Breakfast Briefing

iPhone sales on the decline.

May 3, 2017

Apple - reported its latest earnings last night after US markets closed and there was a degree of surprise that iPhone sales had dropped. The company’s line here is that a growing number of leaks about new product features had seen consumers holding off upgrading, but it was far from being all gloomy news for the company. Sales via channels like the App Store and iCloud rose by an impressive 18% - shares may have sold off around 2% in after hours trade, but given the rally at the start of the week in anticipation of these numbers, investors still seem to have little to worry about.

Sainsbury - the UK’s second largest supermarket has reported its full year results this morning and profits have fallen for a third consecutive year. Whilst the final number is still impressive - £581 million - this has only been achieved by £130 million worth of cost cutting and a £77 million contribution from the purchase of Argos last year. As inflation starts to bite, especially for imported goods with a weaker pound, either shareholders or shoppers will be left shouldering the burden.

*TO DO*:
(a) According to the breakfast briefing, by how much did Apple's sales through channels like the App Store and iCloud rise?
(b) Duplicate the part of the breakfast briefing between "May 3, 2017" and "to worry about.", inclusive.

*DATA SHOWN*:
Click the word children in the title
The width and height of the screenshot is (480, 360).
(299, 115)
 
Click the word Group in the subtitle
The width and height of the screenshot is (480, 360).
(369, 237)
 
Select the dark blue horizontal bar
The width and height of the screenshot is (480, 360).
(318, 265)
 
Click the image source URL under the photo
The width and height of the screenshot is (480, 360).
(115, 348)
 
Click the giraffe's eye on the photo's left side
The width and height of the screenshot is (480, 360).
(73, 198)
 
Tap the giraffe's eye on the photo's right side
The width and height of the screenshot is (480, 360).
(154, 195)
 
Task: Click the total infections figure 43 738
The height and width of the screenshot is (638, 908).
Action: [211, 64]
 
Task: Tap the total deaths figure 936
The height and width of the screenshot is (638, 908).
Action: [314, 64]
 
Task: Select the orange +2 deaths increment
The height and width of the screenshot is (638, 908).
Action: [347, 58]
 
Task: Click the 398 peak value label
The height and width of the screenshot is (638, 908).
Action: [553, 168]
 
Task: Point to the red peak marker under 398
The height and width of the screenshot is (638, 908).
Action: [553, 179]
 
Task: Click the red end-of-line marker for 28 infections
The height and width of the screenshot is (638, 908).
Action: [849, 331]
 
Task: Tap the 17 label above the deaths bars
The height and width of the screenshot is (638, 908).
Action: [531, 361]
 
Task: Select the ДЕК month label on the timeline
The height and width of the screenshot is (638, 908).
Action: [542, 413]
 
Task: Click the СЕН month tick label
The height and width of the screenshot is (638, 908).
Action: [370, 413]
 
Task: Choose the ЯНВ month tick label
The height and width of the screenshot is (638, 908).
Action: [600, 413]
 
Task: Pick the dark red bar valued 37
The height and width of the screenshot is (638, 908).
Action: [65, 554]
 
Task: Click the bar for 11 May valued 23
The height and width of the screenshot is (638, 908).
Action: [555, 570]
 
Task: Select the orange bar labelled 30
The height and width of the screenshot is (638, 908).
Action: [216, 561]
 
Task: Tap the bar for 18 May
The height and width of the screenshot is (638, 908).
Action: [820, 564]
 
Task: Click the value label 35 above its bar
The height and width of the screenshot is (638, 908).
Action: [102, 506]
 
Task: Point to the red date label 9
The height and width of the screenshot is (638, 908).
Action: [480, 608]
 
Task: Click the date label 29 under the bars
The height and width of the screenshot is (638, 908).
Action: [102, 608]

*SOLUTIONS TO EACH TASK*:
(a) They rose by 18%.

(b)
May 3, 2017

Apple - reported its latest earnings last night after US markets closed and there was a degree of surprise that iPhone sales had dropped. The company’s line here is that a growing number of leaks about new product features had seen consumers holding off upgrading, but it was far from being all gloomy news for the company. Sales via channels like the App Store and iCloud rose by an impressive 18% - shares may have sold off around 2% in after hours trade, but given the rally at the start of the week in anticipation of these numbers, investors still seem to have little to worry about.